The (not-so-) secret to thriving relationships

Happy February!

I don’t think it’s a secret, but there is one main key to thriving relationships, and that is effective communication. So this week, I want to help you do a quick reflection on your communication style. There are many questions I can ask, but I want to focus on this question right now: how are you interpreting the messages you receive?

It’s one thing to clearly communicate your thoughts, beliefs, and points of view, but even more important to have awareness around how people might interpret what you’re saying. And since we all are unique and awesomely different, we grow up with different filters of how we view the world. Take this simple example:

This is a little twitter conversation with me and one of my really great friends, Gary Ware, of Breakthrough Play.
I received this while I was skiing last weekend. Look at the last response. How did you interpret this conversation?

Maybe I was having a brain fart, but the way I read it, at first (and maybe second, third) glance, I thought he was calling me a “dull girl.”
Now, I know Gary would never do this. But I had thoughts like, “Am I talking to someone who hacked his account?” “Was that a typo?” I literally had to send him this screenshot and asked him if that conversation looked right, until I FINALLY realized that he was saying that if I only worked and never played, I would be dull. Mind you, this was THREE days after the initial conversation that I interpreted the message in the way I believe he intended.

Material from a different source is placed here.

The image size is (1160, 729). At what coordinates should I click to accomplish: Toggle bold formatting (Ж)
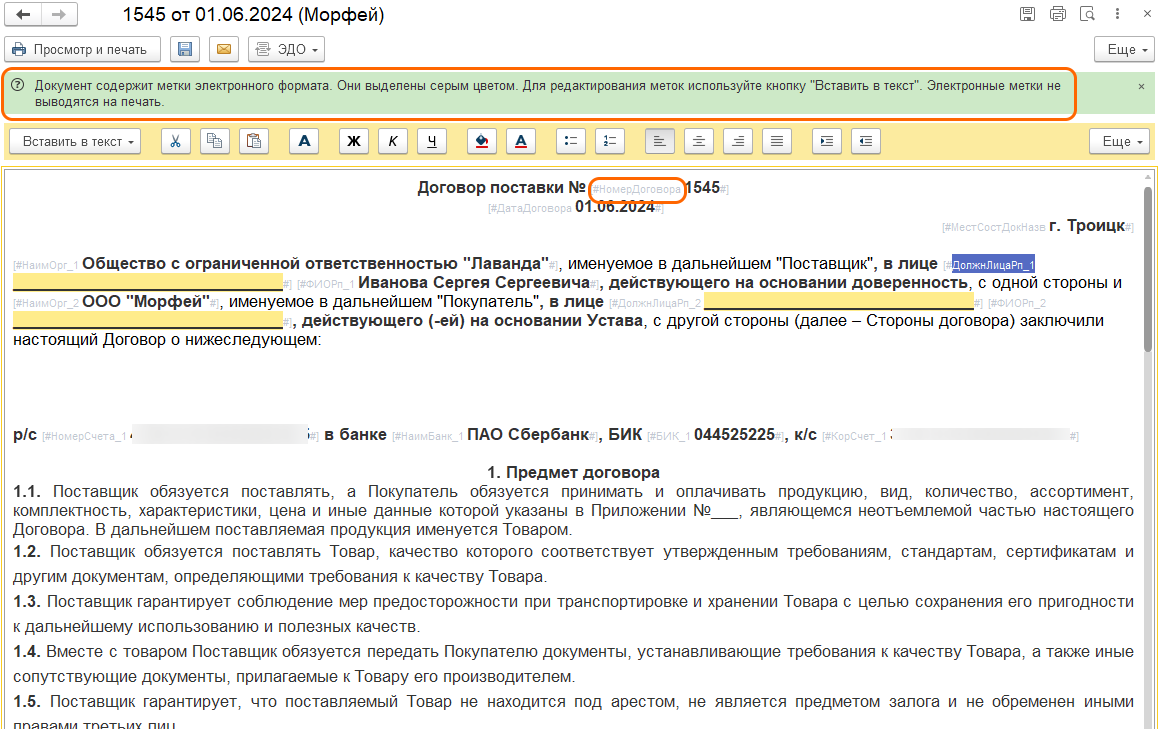(x=353, y=142)
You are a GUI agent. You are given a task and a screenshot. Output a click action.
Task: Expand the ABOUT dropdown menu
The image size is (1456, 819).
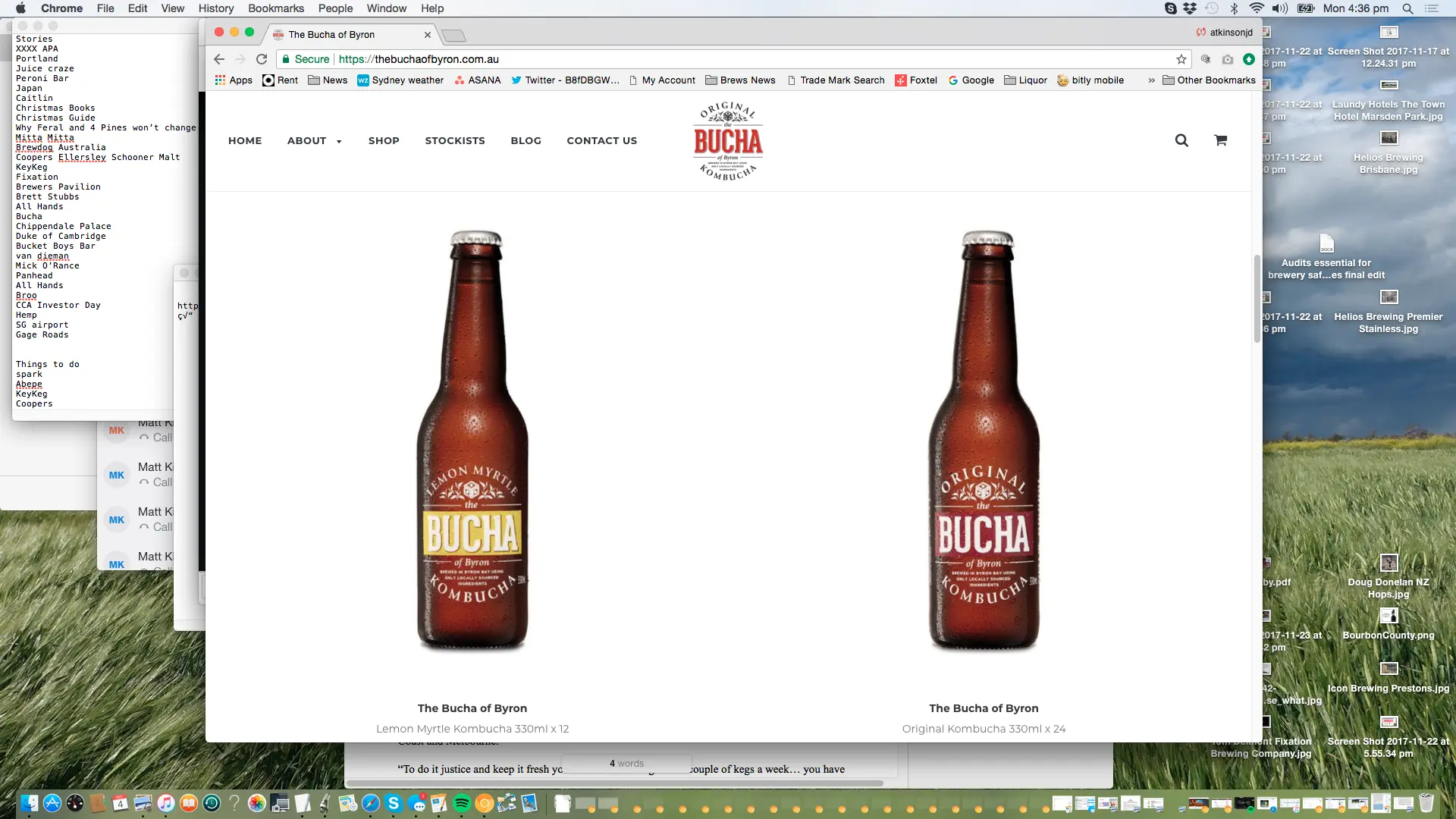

Think about the power of this. What if the words you are saying, where you absolutely mean well, aren’t actually being received correctly? What type of emotions might that cause for the person you’re speaking to? How might that respond, and how will you receive that? It can start a chain reaction in a direction you never imagined. I’ve experienced quite a few broken relationships over scenarios like this, and I’m guessing you probably have as well.

So this week, I want you to have awareness around your communication, and your own interpretation. Are you getting the right meaning across to your friends and colleagues? Are you interpreting messages you are receiving the right way? Think about the words you say and hear, the text messages and emails you send and receive, even evaluate body language.